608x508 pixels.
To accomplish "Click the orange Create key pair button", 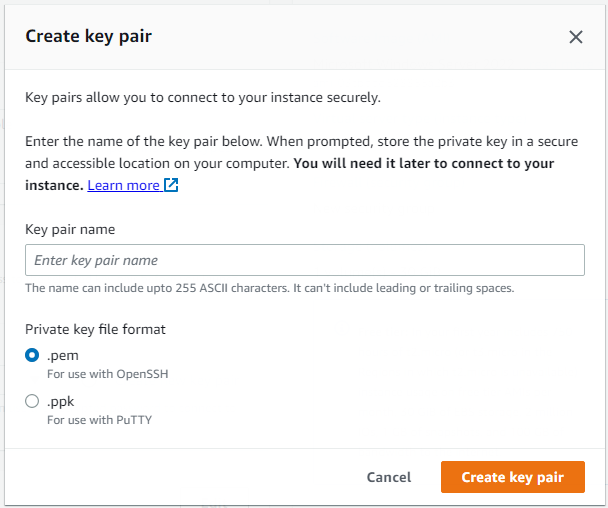I will (512, 477).
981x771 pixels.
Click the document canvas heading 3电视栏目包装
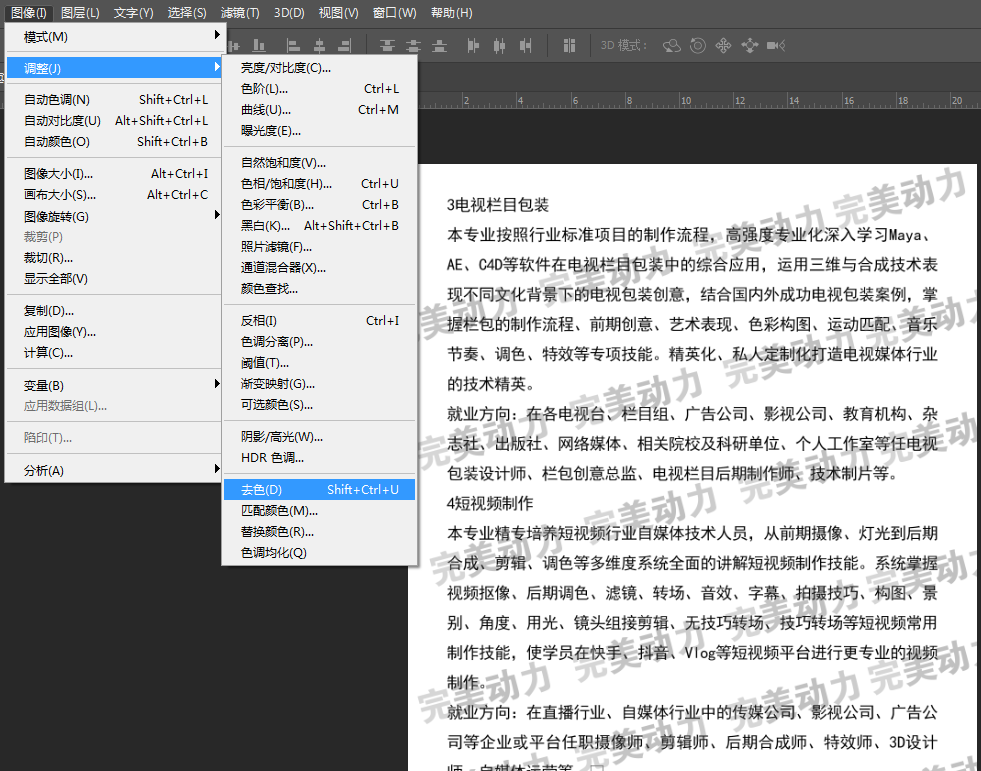coord(498,205)
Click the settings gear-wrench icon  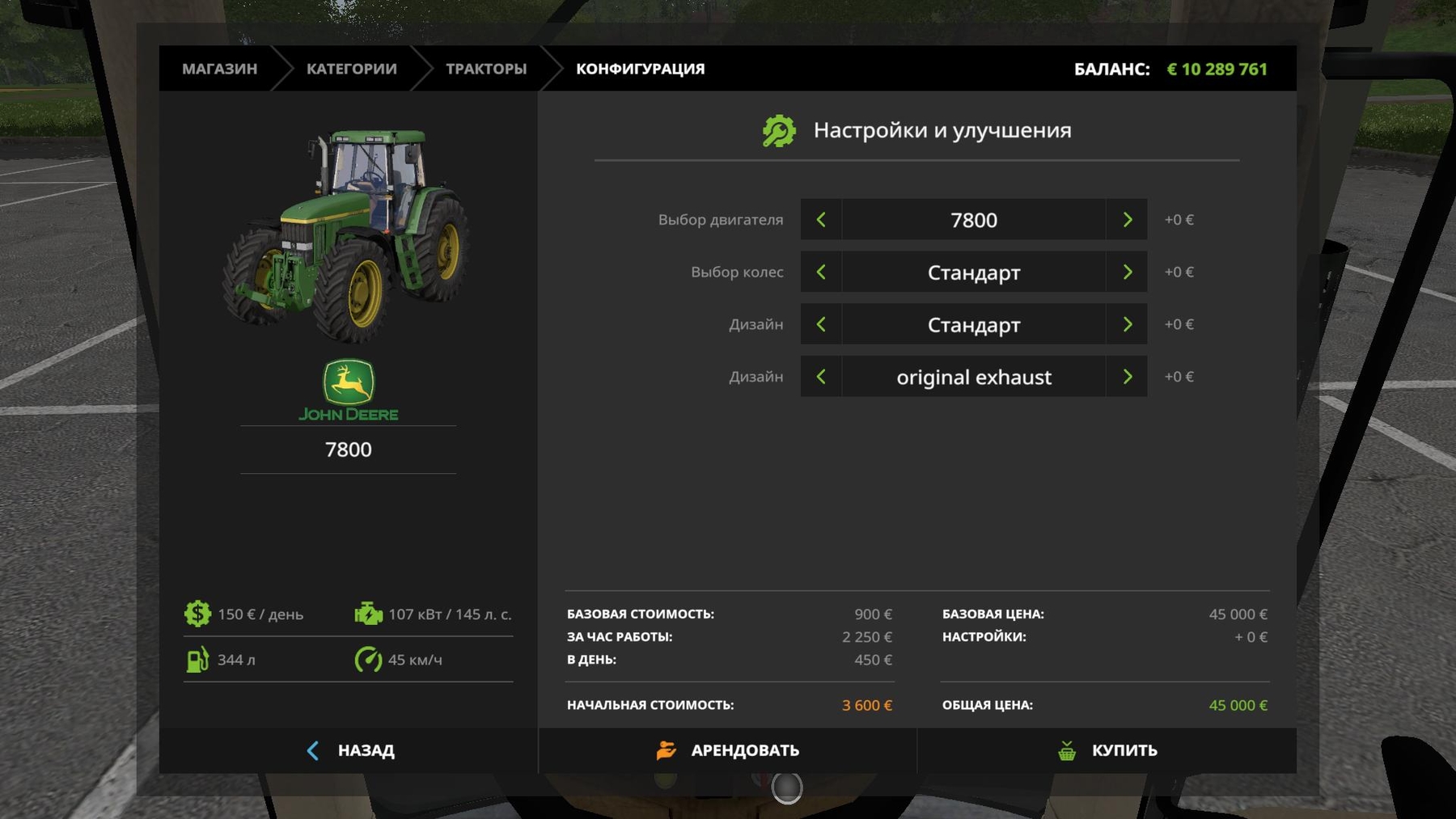[779, 131]
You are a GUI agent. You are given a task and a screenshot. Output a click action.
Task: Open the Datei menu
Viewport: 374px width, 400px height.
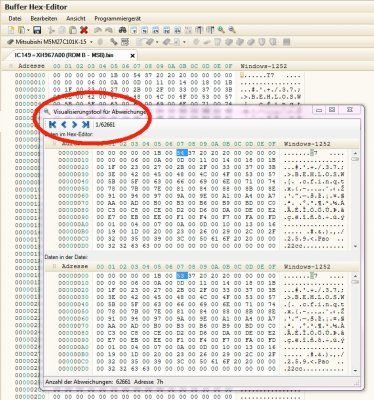(15, 19)
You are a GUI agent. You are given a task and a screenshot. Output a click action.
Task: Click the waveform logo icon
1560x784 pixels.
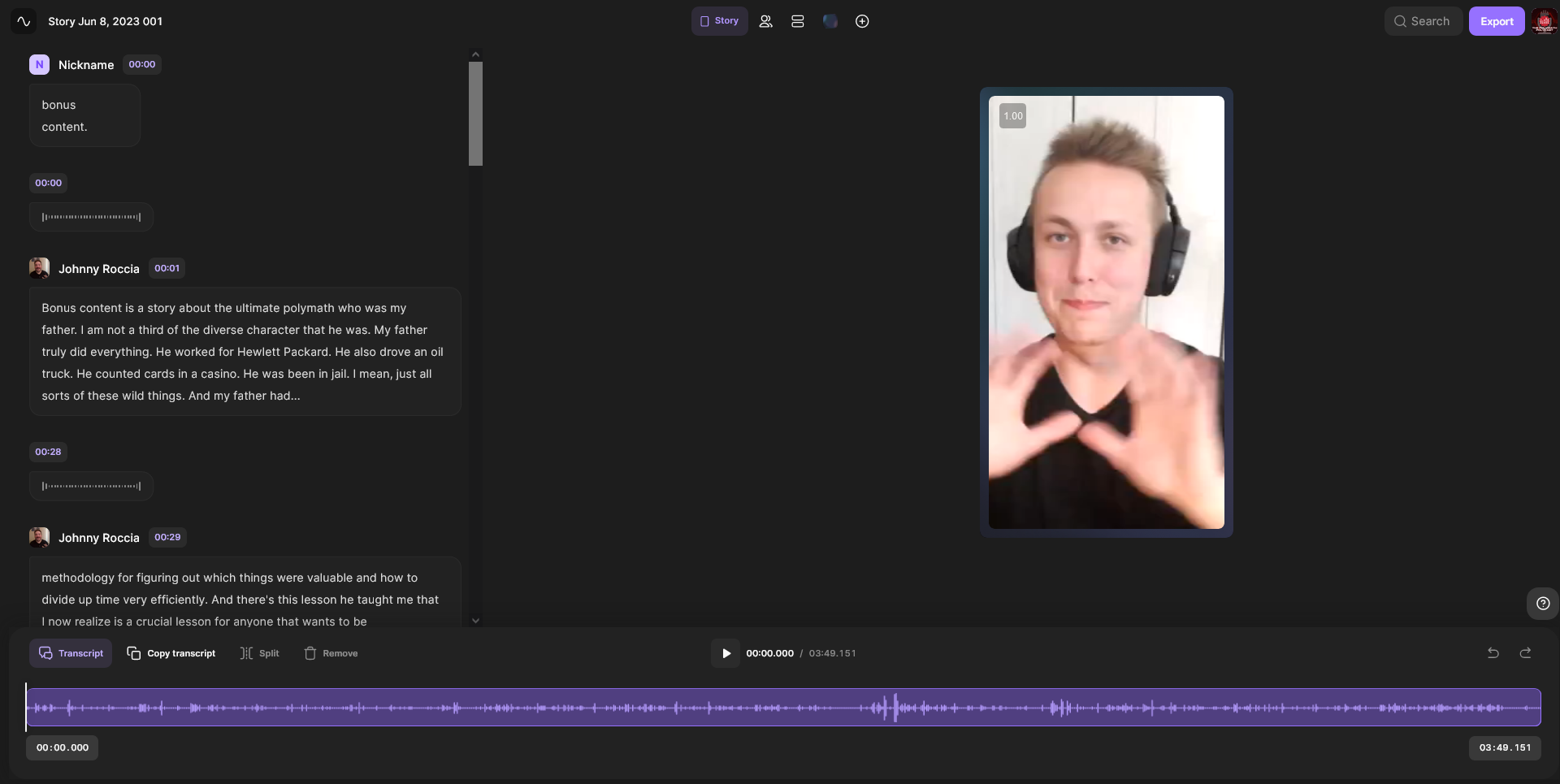tap(24, 22)
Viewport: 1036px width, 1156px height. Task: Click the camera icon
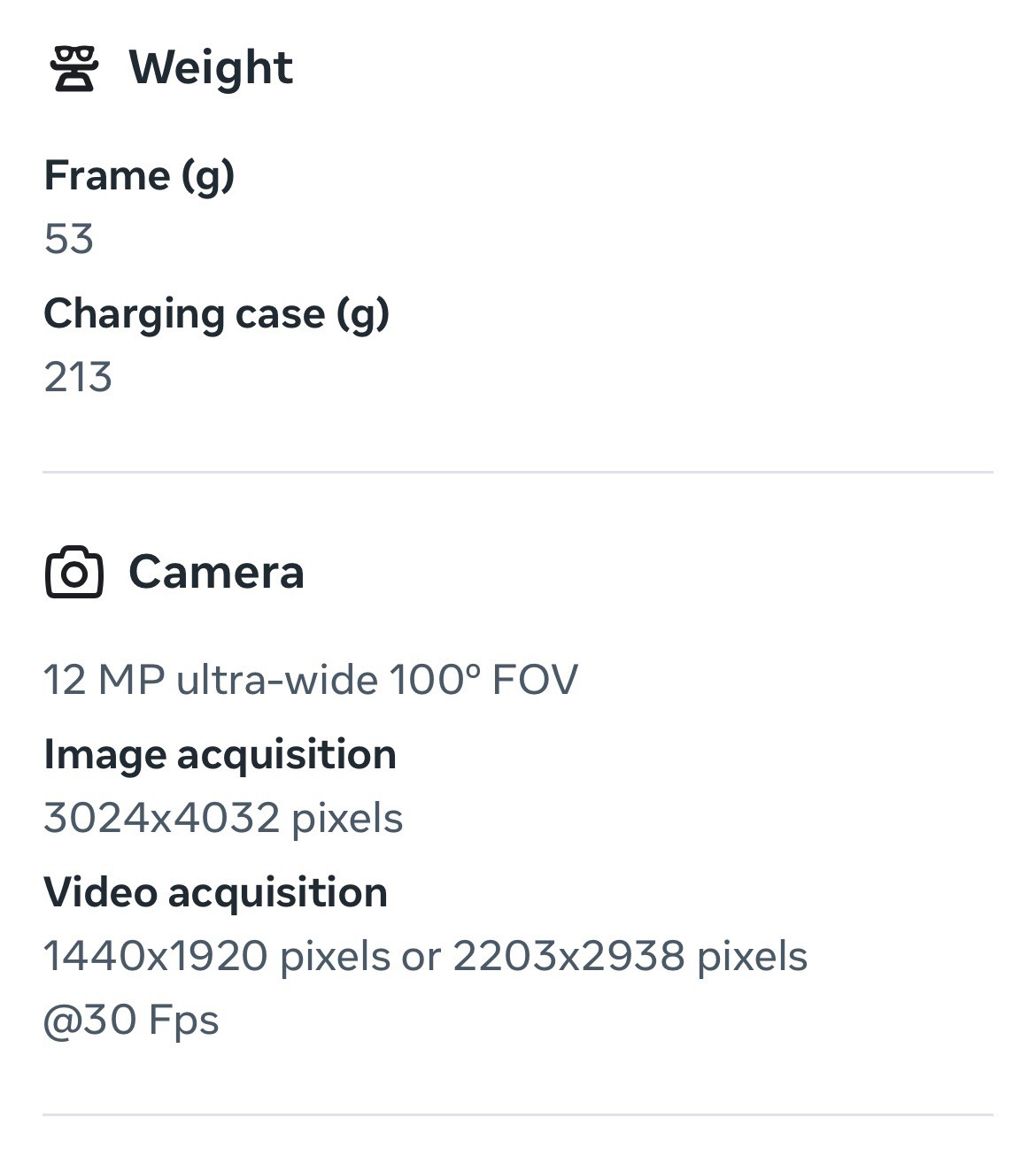click(74, 573)
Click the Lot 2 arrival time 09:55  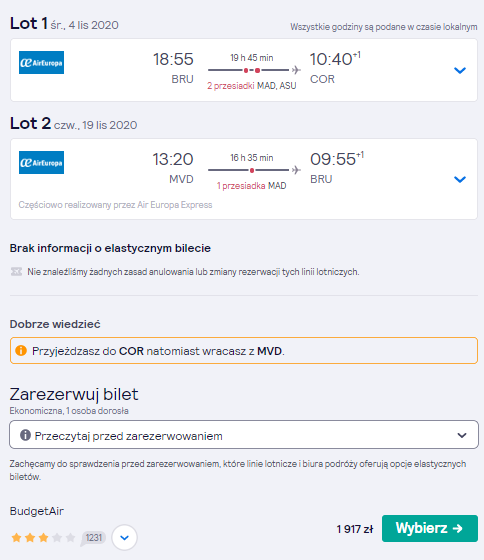[333, 159]
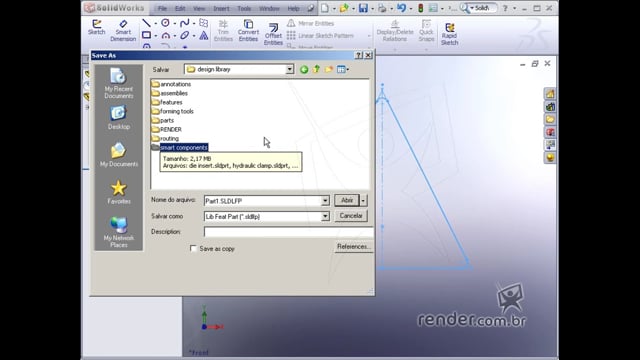Image resolution: width=640 pixels, height=360 pixels.
Task: Click the Cancelar button
Action: (351, 216)
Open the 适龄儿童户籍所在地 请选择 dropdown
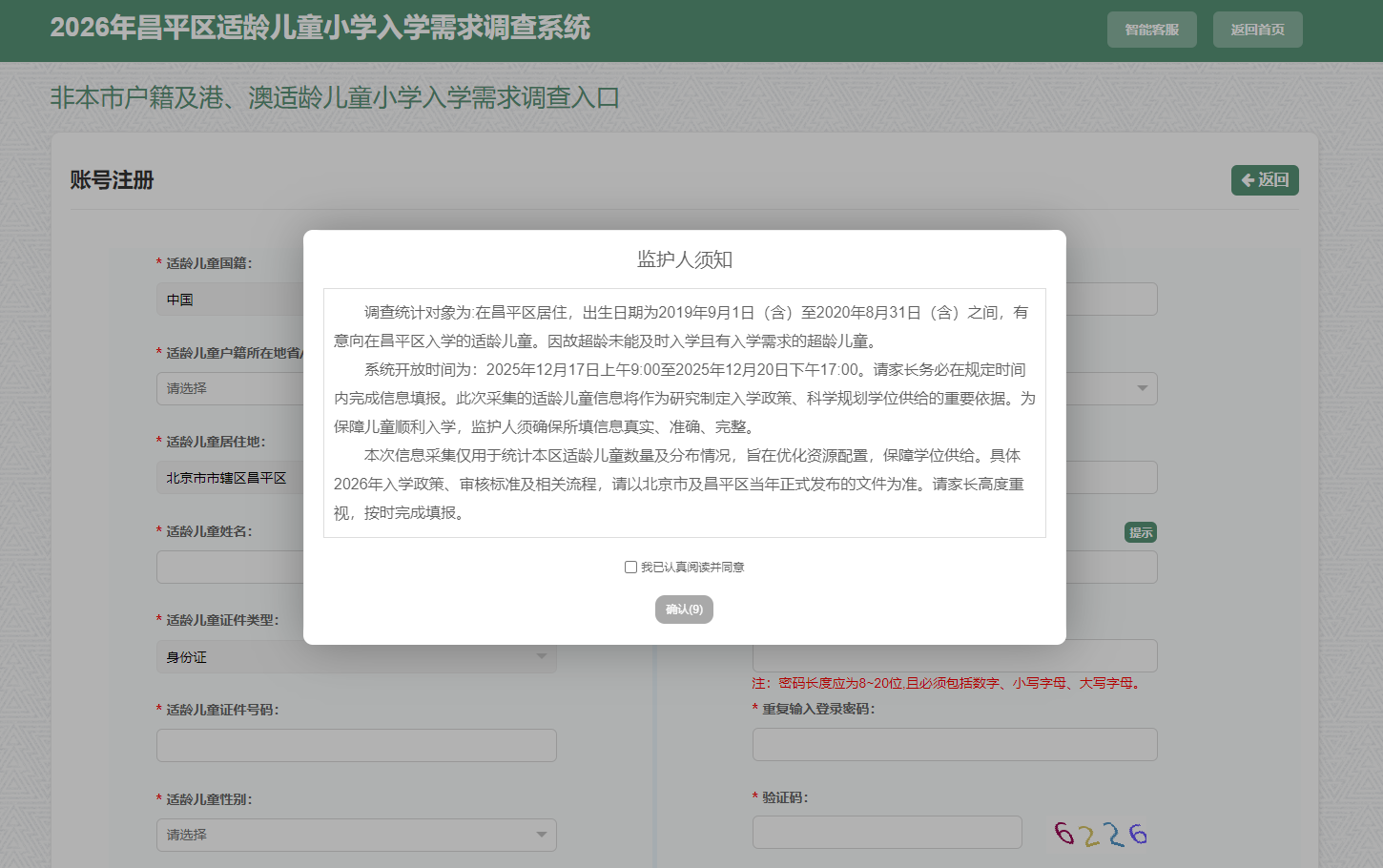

********

**Your objective**
For this exercise, copy each line from the listing above that has the word "Open".

**Written reply**
Task: Open the Datei menu
Open the 适龄儿童户籍所在地 请选择 dropdown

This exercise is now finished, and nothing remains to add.